I am trying to converge my data by organization ids. To do so, I need to find how many different domains there are for each id (excluding NAs). I can't figure out how to do it in R using dplyr package. Any help is appreciated.
This is something similar to what my data looks like.
id | domain |
---|---|
1 | ca |
1 | ca |
1 | com |
1 | na |
1 | com |
2 | org |
2 | na |
2 | ca |
3 | org |
3 | ca |
3 | com |
3 | net |
What I want is to get the following output:
id | count_domain |
---|---|
1 | 2 |
2 | 2 |
3 | 4 |
I don't want to do this in excel, but if that's the more efficient approach, I am also open to answers in excel.
PS: My actual data contains much more rows and types of domain, so writing 'if statements' is not something that would be feasible.

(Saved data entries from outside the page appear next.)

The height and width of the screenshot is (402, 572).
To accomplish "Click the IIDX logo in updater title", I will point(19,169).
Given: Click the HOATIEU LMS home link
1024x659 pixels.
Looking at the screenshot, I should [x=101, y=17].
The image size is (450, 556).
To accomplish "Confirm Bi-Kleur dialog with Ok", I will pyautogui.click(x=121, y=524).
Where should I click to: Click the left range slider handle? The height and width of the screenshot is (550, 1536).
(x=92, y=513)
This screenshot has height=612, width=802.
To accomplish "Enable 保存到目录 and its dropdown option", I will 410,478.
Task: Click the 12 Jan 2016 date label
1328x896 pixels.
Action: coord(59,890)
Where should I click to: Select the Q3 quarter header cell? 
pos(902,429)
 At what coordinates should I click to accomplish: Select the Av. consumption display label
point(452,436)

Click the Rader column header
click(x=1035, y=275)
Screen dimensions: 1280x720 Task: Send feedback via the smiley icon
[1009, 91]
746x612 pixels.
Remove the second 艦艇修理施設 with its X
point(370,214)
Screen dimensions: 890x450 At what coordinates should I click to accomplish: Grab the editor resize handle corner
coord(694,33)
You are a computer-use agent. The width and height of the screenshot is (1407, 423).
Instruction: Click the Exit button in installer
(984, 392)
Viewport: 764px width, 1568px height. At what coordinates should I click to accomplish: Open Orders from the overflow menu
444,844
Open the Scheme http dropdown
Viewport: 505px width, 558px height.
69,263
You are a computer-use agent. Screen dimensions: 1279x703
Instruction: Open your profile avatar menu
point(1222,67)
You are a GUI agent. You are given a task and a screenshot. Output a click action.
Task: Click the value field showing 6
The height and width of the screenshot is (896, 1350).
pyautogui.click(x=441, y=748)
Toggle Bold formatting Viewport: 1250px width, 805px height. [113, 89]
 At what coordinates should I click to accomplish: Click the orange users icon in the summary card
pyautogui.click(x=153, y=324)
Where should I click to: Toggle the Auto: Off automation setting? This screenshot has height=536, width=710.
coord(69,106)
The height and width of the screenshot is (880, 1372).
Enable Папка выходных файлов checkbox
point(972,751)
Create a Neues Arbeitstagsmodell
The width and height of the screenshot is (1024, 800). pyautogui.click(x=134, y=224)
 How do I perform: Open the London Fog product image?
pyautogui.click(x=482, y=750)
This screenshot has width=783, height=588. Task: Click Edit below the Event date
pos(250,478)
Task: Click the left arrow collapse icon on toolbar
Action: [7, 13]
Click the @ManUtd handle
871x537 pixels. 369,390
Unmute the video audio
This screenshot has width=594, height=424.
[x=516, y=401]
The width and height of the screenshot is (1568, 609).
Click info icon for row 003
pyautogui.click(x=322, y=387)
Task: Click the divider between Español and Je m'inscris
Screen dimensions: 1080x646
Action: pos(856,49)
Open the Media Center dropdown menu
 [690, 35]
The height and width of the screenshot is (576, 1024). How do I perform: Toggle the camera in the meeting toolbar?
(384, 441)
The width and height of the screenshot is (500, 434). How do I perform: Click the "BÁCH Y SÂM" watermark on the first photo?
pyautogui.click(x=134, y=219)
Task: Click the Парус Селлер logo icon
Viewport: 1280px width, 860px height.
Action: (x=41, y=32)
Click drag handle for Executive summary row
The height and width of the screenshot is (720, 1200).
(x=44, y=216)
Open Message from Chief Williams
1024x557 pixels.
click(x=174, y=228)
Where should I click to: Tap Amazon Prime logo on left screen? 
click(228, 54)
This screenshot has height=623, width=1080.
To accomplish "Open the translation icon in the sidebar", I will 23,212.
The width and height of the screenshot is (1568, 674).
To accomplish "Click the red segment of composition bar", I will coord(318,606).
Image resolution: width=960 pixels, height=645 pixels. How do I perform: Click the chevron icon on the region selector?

CodePudding user response:
I assume that your data has NA
and not literal string "na"
, then you could try
library(tidyverse)
df <- read_table("id domain
1 ca
1 ca
1 com
1 NA
1 com
2 org
2 NA
2 ca
3 org
3 ca
3 com
3 net")
df %>%
group_by(id) %>%
summarise(count_domain = sum(!is.na(unique(domain))))
# A tibble: 3 x 2
id count_domain
<dbl> <int>
1 1 2
2 2 2
3 3 4
CodePudding user response:
For completeness, this can be achieved with the following solution in Excel (assuming that your data is stored in the range A:B
; and na should not count according to your sample data).
First, enter the following formula in, e.g., cell D2
, to create the unique set of IDs (this could also be specified more dynamically, if needed for e.g., varying lengths of the data):
=UNIQUE(A2:A13)
To compute the number of domains, enter the following formula in cell E2
:
=SUM(--(LEN(UNIQUE(FILTER(B:B,(A:A=D2)*(B:B<>"na"),"")))>0))